Same here.  As long as it's away from the right of way and not into or along it, then as long as they have permission from the land owner, I don't think there's much you can do.


----------



## kiteman0 (30 October 2010)

it depends who owns the land.

if the bridleway is on private land and the shooter has the shooting rights on the land that the path goes over he has full rights to shoot on it over it and beside it.

if he was using a air rifle or a shot gun he wont have many problems shooting there but if he was using a rifle the land would have to be cleared with the police and they would definetly have put restrictions with regards the bridle path.
on our land that we shoot we are only allowed to shoot away from public paths but thats with a rifle. i dont think theres any restrictions when it comes to air rifles and shotguns.

if it's a problem, i would have a word because anyone who shoots needs to have commonsense.


----------



## Mike007 (30 October 2010)

kiteman0 said:



			it depends who owns the land.

if the bridleway is on private land and the shooter has the shooting rights on the land that the path goes over he has full rights to shoot on it over it and beside it.

if he was using a air rifle or a shot gun he wont have many problems shooting there but if he was using a rifle the land would have to be cleared with the police and they would definetly have put restrictions with regards the bridle path.
on our land that we shoot we are only allowed to shoot away from public paths but thats with a rifle. i dont think theres any restrictions when it comes to air rifles and shotguns.

if it's a problem, i would have a word because anyone who shoots needs to have commonsense. 

Click to expand...

Spot on Kitemano .


----------



## Baggybreeches (30 October 2010)

Jenna500 said:



			Sorry Mike but I don't think that's true.

I had someone shooting on a footpath that runs adjacent to my field a few weeks ago.  I rang the police as, although he wasn't shooting 'at' my horses I was concerned he might hit them by accident.  

The police told me it was totally illegal for him to be shooting there, and to dial 999 if it ever happened again.  

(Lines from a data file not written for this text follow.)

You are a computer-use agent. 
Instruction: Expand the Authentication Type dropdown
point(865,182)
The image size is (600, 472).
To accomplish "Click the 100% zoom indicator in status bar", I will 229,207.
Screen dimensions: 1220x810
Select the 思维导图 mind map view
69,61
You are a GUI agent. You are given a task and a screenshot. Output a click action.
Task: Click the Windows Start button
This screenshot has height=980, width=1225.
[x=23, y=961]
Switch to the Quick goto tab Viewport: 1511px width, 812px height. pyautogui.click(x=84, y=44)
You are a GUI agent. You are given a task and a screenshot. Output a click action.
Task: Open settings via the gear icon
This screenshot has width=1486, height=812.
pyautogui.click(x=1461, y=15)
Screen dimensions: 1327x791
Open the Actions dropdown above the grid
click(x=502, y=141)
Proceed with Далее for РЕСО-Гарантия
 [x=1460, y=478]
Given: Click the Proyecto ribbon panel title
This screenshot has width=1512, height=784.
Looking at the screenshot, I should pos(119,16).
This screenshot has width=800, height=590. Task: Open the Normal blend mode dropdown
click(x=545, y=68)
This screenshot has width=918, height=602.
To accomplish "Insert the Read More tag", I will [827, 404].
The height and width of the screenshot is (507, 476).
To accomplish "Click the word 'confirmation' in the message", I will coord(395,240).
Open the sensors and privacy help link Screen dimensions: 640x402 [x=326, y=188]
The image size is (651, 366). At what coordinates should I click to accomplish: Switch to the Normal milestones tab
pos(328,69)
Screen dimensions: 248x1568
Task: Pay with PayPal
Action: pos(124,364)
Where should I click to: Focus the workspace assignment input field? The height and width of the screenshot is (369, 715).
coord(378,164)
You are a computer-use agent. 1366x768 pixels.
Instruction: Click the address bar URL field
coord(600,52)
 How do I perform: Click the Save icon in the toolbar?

I can't imagine it would be any different for a bridleway which is, after all, a public right of way.
		
Click to expand...

I am sorry, but it is highly likely that you local police don't actually have much of an idea of firearms/shooting laws. We have one guy in the whole of our Constabulary who deals with licences. There may be some officers who shoot but they are the minority.


----------



## farriersmum (31 October 2010)

Are they supposed to have a car on a bridleway?  Report it to the BHS.


----------



## Elsbells (31 October 2010)

Common sense should prevail? 

Surely if he's putting you or anyone on the bridlepath or anyone anywhere come to that in danger by useing a fully loaded and discharging gun with little or no thought, he should be arrested and charged with something!!!!!!??


----------



## Alec Swan (31 October 2010)

I'm sorry to tell you this,  but Mike007 and Kiteman0 are both entirely right.  A bridle path is a right of way only.  If the pathway is in private ownership,  then the owner can do as he will with it,  providing that he doesn't restrict access.  A Public Highway is a different matter.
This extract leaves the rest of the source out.